On the anniversary of the massive earthquake in Haiti, this report from the organization Save the Children is especially timely. It is a clear, experience-based report on why adopting children and funding orphanages is not the best way to help children in crisis situations like the Haiti earthquake. Here are a few of the reasons:
Hasty adoptions increase the very real risk that children who still have living family members nearby will be adopted abroad. It is often difficult or impossible for their families to get them back.
Research shows that children who have suffered trauma do best with familiar people and surroundings. If it is possible to safely keep the child among people he knows and trusts, who speak his own language, in familiar surroundings, that is generally best for the child.
Placing too heavy an emphasis on funding orphanages gets fewer resources to children who are not orphans but who are still in crisis. Often, families in crisis bring their children to orphanages even when they have living relatives to care for them, simply because the orphanages have the resources. In Indonesia, for example, many of the children in orphanages were placed there by their families so that they could get an education.

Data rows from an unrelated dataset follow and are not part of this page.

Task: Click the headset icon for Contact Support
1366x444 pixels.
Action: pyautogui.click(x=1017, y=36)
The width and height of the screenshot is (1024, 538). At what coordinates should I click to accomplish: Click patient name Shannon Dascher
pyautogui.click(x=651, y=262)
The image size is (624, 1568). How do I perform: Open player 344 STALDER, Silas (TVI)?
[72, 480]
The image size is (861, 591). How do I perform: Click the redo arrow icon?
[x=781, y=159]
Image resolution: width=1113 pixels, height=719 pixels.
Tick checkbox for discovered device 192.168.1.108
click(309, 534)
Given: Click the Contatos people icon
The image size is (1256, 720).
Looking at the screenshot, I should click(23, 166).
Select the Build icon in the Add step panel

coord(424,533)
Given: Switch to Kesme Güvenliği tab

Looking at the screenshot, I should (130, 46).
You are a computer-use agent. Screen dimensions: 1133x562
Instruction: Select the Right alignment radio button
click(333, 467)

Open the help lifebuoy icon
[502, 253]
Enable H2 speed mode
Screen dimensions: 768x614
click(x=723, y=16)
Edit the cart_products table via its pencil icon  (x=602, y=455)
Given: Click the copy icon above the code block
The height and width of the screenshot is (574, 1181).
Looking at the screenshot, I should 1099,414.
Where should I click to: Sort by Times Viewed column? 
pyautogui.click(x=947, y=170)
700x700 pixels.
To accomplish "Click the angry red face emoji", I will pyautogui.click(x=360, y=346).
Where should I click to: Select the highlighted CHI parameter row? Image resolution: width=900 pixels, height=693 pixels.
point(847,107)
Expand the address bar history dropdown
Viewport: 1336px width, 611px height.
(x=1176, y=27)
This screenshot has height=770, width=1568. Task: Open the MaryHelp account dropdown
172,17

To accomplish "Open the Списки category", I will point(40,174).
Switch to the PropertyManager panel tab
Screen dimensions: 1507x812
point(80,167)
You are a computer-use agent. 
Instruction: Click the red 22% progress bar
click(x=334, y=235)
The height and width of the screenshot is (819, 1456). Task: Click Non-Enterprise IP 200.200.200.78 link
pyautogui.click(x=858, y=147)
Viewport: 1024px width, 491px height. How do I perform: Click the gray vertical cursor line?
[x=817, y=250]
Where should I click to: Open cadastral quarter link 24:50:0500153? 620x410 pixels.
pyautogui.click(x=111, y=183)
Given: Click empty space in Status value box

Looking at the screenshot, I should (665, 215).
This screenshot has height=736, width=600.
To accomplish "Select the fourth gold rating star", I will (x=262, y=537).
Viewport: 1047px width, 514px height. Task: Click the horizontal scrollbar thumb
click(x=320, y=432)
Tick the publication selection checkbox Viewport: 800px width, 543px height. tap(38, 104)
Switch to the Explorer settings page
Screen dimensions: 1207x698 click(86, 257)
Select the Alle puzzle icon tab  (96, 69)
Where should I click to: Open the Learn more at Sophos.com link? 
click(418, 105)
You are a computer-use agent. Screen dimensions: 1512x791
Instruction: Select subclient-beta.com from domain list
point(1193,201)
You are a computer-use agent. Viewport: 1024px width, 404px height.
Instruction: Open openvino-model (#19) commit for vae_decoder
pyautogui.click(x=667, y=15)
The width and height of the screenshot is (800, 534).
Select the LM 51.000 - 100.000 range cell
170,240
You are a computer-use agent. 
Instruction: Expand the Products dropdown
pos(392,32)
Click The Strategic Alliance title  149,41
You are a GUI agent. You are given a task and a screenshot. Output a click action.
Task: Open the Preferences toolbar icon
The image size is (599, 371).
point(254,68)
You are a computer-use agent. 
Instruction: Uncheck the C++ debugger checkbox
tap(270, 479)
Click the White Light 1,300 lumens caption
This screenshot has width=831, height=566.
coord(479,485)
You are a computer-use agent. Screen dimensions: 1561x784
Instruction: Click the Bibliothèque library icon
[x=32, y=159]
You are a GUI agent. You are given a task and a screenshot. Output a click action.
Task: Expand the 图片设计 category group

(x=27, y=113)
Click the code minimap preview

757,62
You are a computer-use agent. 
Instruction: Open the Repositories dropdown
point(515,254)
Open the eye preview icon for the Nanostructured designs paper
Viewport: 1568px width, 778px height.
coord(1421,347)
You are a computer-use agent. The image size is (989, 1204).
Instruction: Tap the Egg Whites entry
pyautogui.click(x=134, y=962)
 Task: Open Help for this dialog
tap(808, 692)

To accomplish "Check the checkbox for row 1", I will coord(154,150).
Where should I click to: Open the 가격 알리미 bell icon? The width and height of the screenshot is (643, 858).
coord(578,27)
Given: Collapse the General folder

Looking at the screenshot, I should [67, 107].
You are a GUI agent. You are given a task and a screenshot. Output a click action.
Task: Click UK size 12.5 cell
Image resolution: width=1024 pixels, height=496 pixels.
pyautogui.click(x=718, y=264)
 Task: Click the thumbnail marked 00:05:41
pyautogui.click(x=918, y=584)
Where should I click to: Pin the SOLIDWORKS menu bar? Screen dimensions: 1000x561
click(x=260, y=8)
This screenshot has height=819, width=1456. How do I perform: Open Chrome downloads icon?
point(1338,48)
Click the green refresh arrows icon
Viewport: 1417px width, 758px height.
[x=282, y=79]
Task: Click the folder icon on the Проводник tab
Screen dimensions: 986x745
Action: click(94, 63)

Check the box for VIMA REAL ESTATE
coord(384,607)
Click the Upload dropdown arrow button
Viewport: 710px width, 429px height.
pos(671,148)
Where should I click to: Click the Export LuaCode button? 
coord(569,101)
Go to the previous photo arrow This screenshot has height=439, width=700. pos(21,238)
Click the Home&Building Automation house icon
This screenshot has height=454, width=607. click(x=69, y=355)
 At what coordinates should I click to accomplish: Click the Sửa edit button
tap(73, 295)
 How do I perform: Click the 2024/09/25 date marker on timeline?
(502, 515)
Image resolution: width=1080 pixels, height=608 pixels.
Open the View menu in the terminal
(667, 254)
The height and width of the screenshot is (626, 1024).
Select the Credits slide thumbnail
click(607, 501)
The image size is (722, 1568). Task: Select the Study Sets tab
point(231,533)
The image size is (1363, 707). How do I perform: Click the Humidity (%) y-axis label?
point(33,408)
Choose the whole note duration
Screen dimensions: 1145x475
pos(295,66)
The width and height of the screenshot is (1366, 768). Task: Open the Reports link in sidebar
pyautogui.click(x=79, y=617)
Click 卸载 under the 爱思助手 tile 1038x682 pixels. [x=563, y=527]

The report also suggests that some orphanages actively block efforts to reunite non-orphaned children with their families because they have to have a certain quota of children in order to keep their funding.
The report concludes that a better way to protect children is to get funds to children who are being cared for within families as well as those in institutional care, and to put a hold on adoptions until serious efforts can be made to reunite children with their families.Wanting to “rescue” children in crisis situations is a noble feeling, but it’s essential that we make sure we are really doing what’s best for them. I applaud Save the Children for this important work.